2023 journal article

Riparian buffers increase future baseflow and reduce peakflows in a developing watershed

Science of The Total Environment, 862, 160834.

co-author countries: United States of America 🇺🇸
MeSH headings : Ecosystem; Forests; Soil; Rivers; Climate Change
Source: ORCID
Added: April 4, 2023

Land conversion and climate change are stressing freshwater resources. Riparian areas, streamside vegetation/forest land, are critical for regulating hydrologic processes and riparian buffers are used as adaptive management strategies for mitigating land conversion effects. However, our ability to anticipate the efficacy of current and alternative riparian buffers under changing conditions remains limited. To address this information gap, we simulated hydrologic responses for different levels of buffer protection under a future scenario of land/climate change through the year 2060. We used the Soil and Water Assessment Tool (SWAT) to project future streamflow in the Upper Neuse River watershed in North Carolina, USA. We tested the capacity of riparian buffers to mitigate the effects of future land use and climate change on daily mean streamflow under three buffer treatments: present buffer widths and fully forested 15 m and 30 m buffers throughout the basin. The treatments were tested using a combination of a future climate change scenario and landcover projections that indicated a doubling of low-intensity development between 2017 and 2060. In areas with >50 % development, the 30 m buffers were particularly effective at increasing average daily streamflow during the lowest flow events by 4 % and decreasing flow during highest flow events by 3 % compared to no buffer protection.
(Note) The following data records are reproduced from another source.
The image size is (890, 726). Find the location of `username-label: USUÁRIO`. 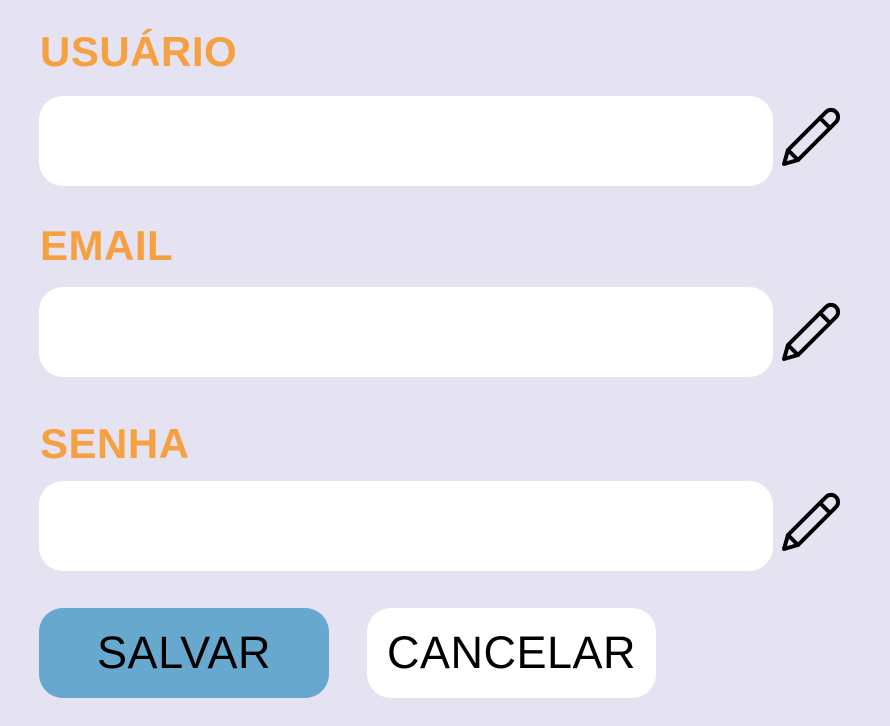

username-label: USUÁRIO is located at coordinates (139, 52).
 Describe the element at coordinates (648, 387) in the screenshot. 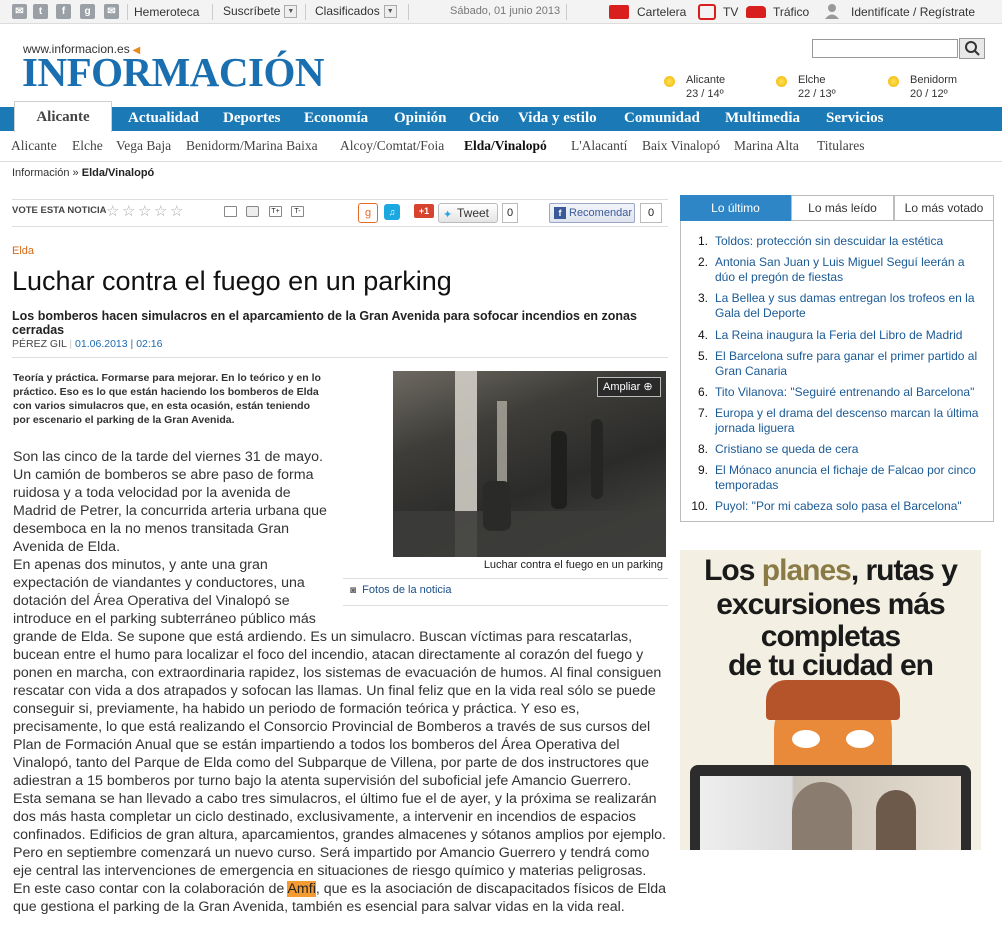

I see `magnify-icon: ⊕` at that location.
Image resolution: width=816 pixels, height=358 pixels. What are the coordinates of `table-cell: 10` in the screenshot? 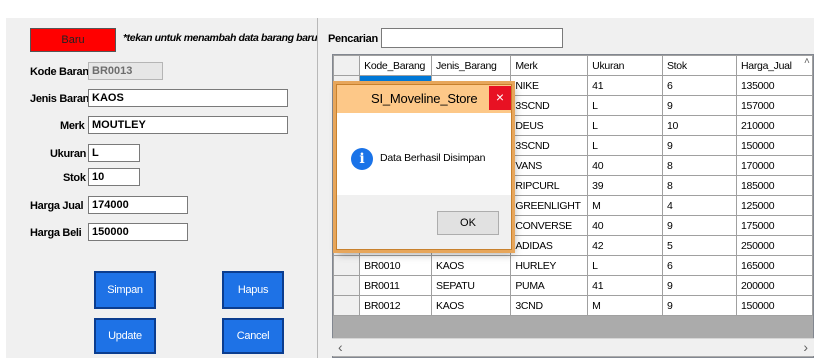 It's located at (700, 126).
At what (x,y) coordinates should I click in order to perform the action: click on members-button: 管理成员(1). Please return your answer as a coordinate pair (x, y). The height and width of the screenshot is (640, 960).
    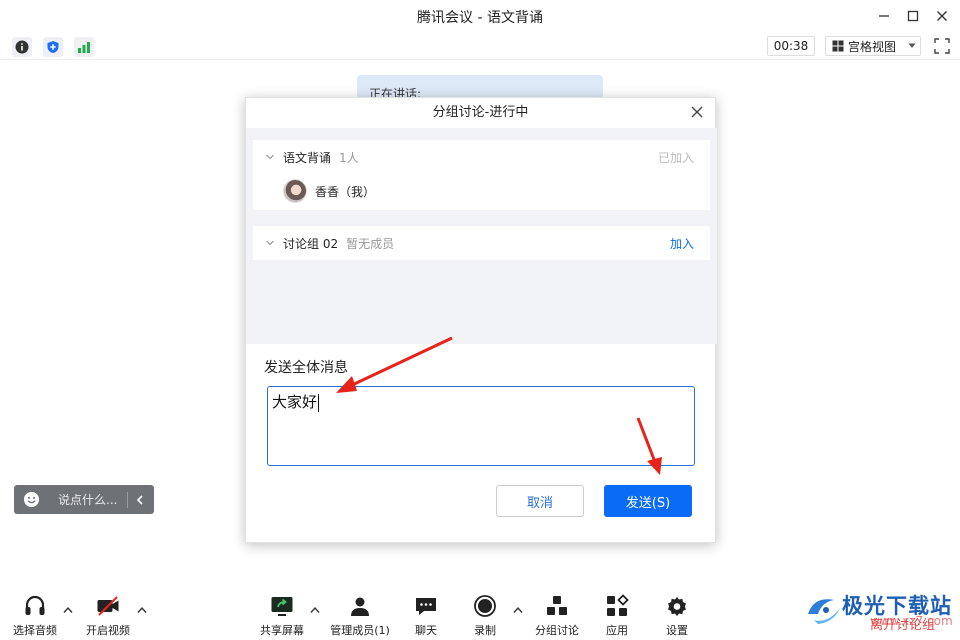
    Looking at the image, I should click on (360, 616).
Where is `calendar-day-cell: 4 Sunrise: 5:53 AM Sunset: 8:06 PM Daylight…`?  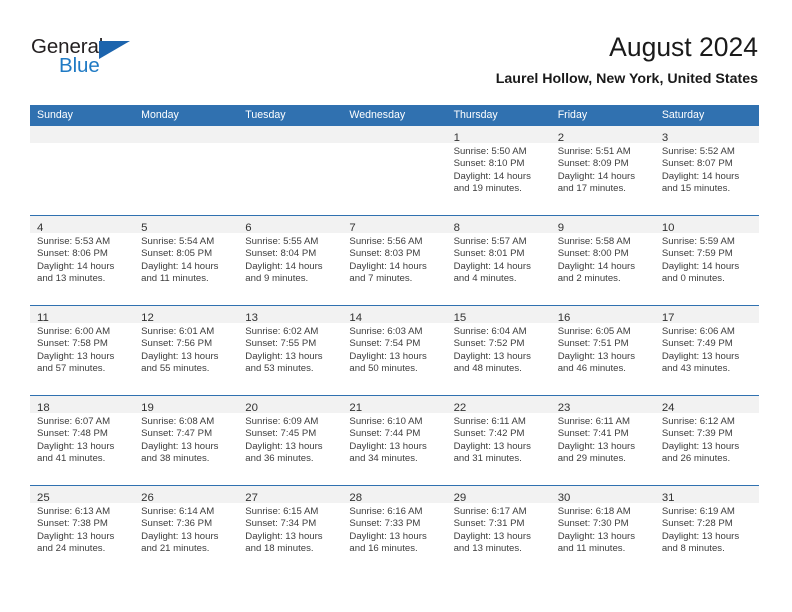
calendar-day-cell: 4 Sunrise: 5:53 AM Sunset: 8:06 PM Daylight… is located at coordinates (82, 260).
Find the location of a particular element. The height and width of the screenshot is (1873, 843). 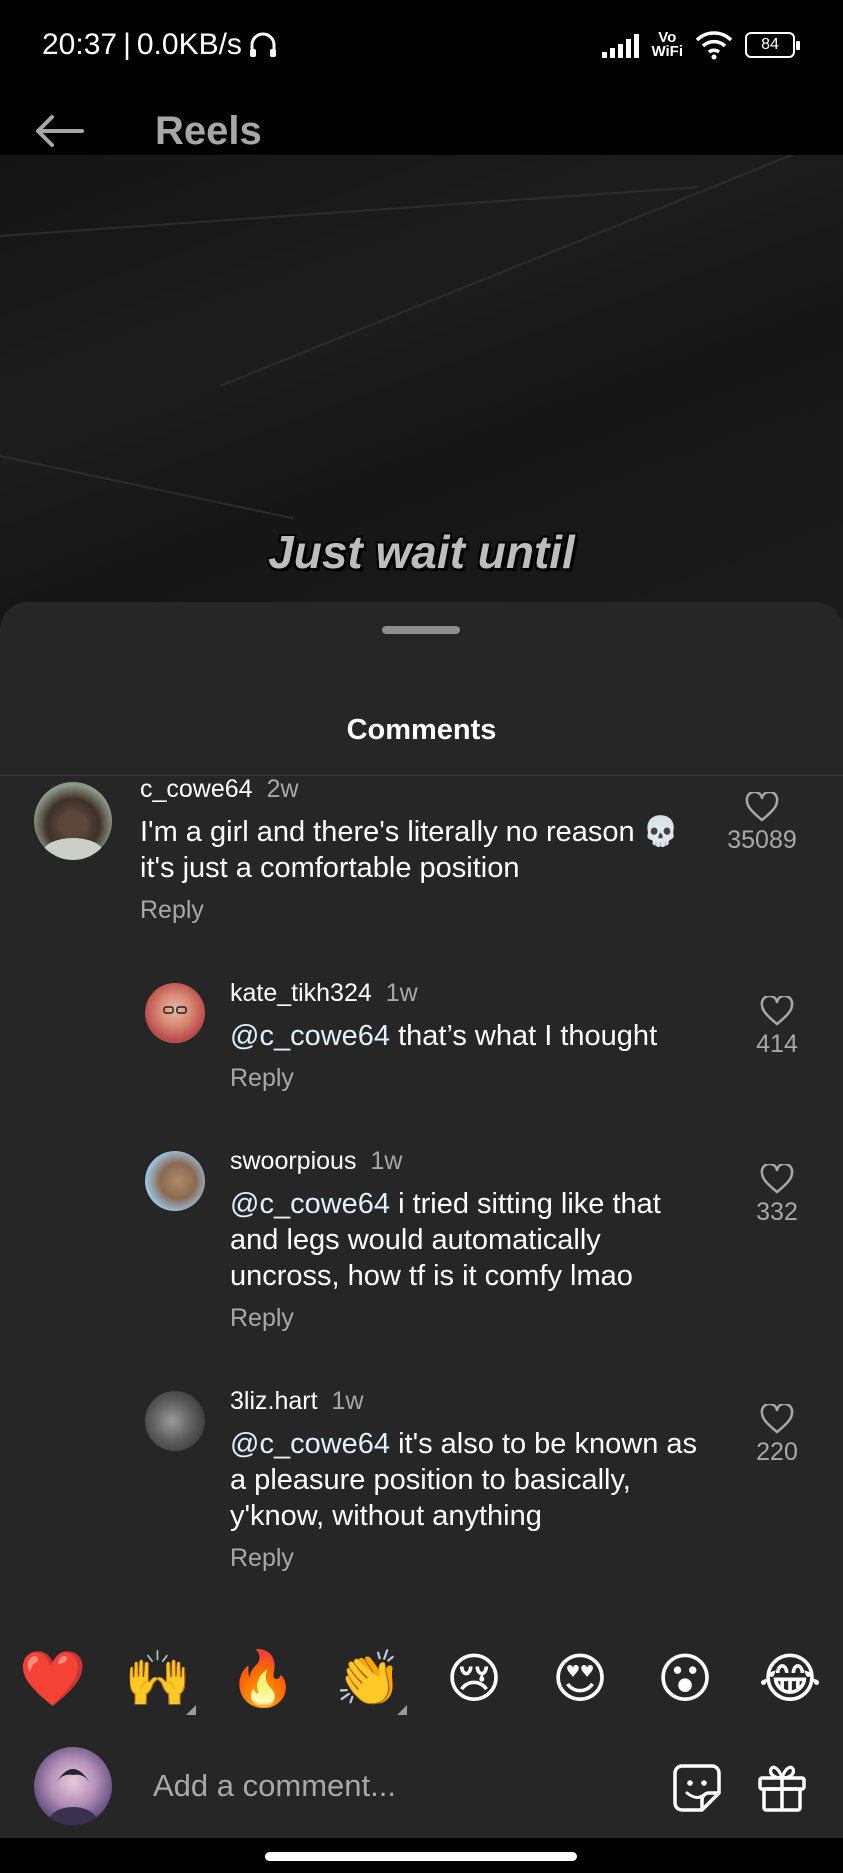

home-indicator is located at coordinates (421, 1856).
In areas between 20 and 50 % development, both 15 m and 30 m buffers reduced low flow by 8 % with minimal effects on high flow. Results indicate that standardized buffers might be more effective at a local scale with further research needing to focus on strategic buffer placement at the watershed scale. These findings highlight a novel approach for integrating buffers into hydrologic modeling and potential for improved methodology. Understanding the effects of riparian buffers on streamflow is crucial given the pressing need to develop innovative strategies that promote the conservation of invaluable ecosystem services.